• _BRANO SCELTO_
--

Ma la distanza maggiore dalla sensibilità cristiana la troviamo in Epitteto,
che considera l’adulterio un furto e propone un imbarazzante paragone,
definendolo disdicevole come a pranzo rubare dal piatto del vicino di posto una
porzione di maiale[10].
Seneca ribadisce il carattere casto dell’amore fra i coniugi, sostenendo
che non debbano eccedere in effusioni come le carezze e limitare l’intimità al
solo fine procreativo. Allo scopo di preservare il valore del matrimonio nel
prevenire i mali dell’animo, ammonisce gli uomini a non trattare la moglie come
un’amante[11]. Ricordo che, trecento anni dopo,
queste parole sono citate e approvate da San Girolamo.
Il poeta Lucano, così caro a Dante che nel IV canto dell’Inferno, proclamandosi
“sesto tra cotanto senno”, lo menziona con Virgilio, Omero, Orazio e Ovidio, era
nipote di Seneca e, in materia di matrimonio, aveva la stessa concezione dello
zio. Lucano, autore di una cronaca realistica della guerra civile tra Cesare e
Pompeo, narra di Catone, di fede stoica, che deve congedarsi dalla moglie per
lungo tempo o forse per sempre, perché parte per la guerra; il poeta tiene a
precisare che Catone, nonostante la circostanza eccezionale, per coerenza dottrinale
con i propri principi non ha un rapporto sessuale con la consorte.
Si legge che anche lo stesso Pompeo, sebbene non fosse stoico, prima dell’addio
a sua moglie non rimane a giacere con lei. ‘Perché quest’astinenza?’ si chiede
Paul Veyne. E poi fornisce questa risposta: ‘Perché un uomo dabbene non vive
all’insegna delle piccole soddisfazioni e sorveglia ogni suo minimo gesto; ora,
cedere al desiderio è un gesto immorale: bisogna andare a letto insieme per un
solo motivo ragionevole: la generazione. Si tratta meno di ascetismo che di
razionalismo’[12].
In effetti, le tesi stoiche sono sviluppate secondo rigore e coerenza
razionale, come sarà per quelle della pedagogia cristiana, ma la differenza non
deve essere cercata né nella struttura logica – molto simile – né nella forma
comportamentale – che è quella comune della privazione – ma nella sostanza del
credo e del fine, come ho dettagliato all’inizio di questo paragrafo.
Posso essere d’accordo con Paul Veyne quando afferma: ‘La «pianificazione»
stoica ha dunque una somiglianza ingannevole con l’ascesi cristiana’, ma non posso
concordare con lui che la vera linea di demarcazione sia quella che separa una ‘morale
dei doveri coniugali’ da una ‘morale interiorizzata della coppia’. Tale
dicotomia per me è solo un criterio un po’ artificioso per introdurre una distinzione
presente più nella mente del suo autore che negli effetti deducibili dai
documenti.
Sinceramente, non credo esistano una ‘morale dei doveri’ e una ‘morale dell’interiorità’:
esistono stati psichici e usi della mente e delle risorse cognitive rispondenti
a differenti stati d’animo ed esigenze pratiche. Le parti prescrittive o
pedagogiche esistono come prassi di qualsiasi dottrina;
allo stesso modo, l’interiorizzazione della morale è una dimensione che, pur
dipendendo nella pratica dai suoi interpreti, si suppone sempre presente.

--

• _VOCI DEI DATI_
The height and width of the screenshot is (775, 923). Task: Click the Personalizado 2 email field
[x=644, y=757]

--

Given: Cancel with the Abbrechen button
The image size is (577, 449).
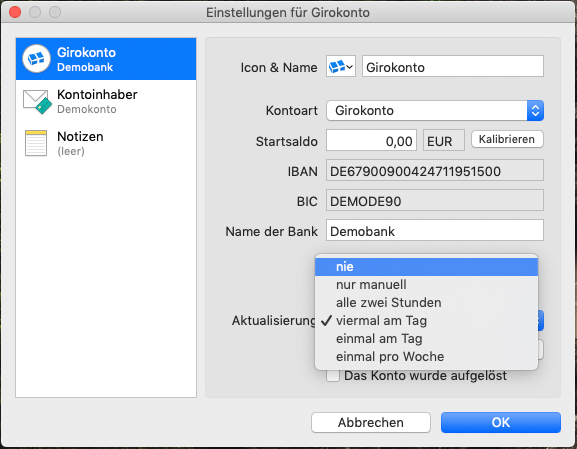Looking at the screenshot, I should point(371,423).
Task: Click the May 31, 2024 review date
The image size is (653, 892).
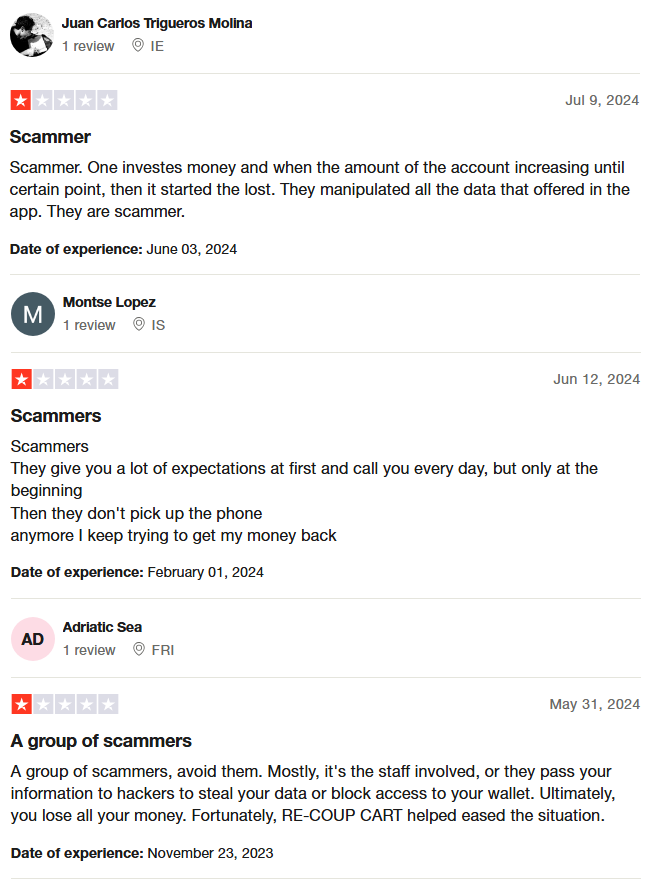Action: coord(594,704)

--

• _IL TUO COMPITO_
Ricopia parola per parola, dal brano sugli stoici e il matrimonio, tutto quello che va da "Si legge che" giù fino a "razionalismo’[12].".

• _SOLUZIONE_
Si legge che anche lo stesso Pompeo, sebbene non fosse stoico, prima dell’addio
a sua moglie non rimane a giacere con lei. ‘Perché quest’astinenza?’ si chiede
Paul Veyne. E poi fornisce questa risposta: ‘Perché un uomo dabbene non vive
all’insegna delle piccole soddisfazioni e sorveglia ogni suo minimo gesto; ora,
cedere al desiderio è un gesto immorale: bisogna andare a letto insieme per un
solo motivo ragionevole: la generazione. Si tratta meno di ascetismo che di
razionalismo’[12].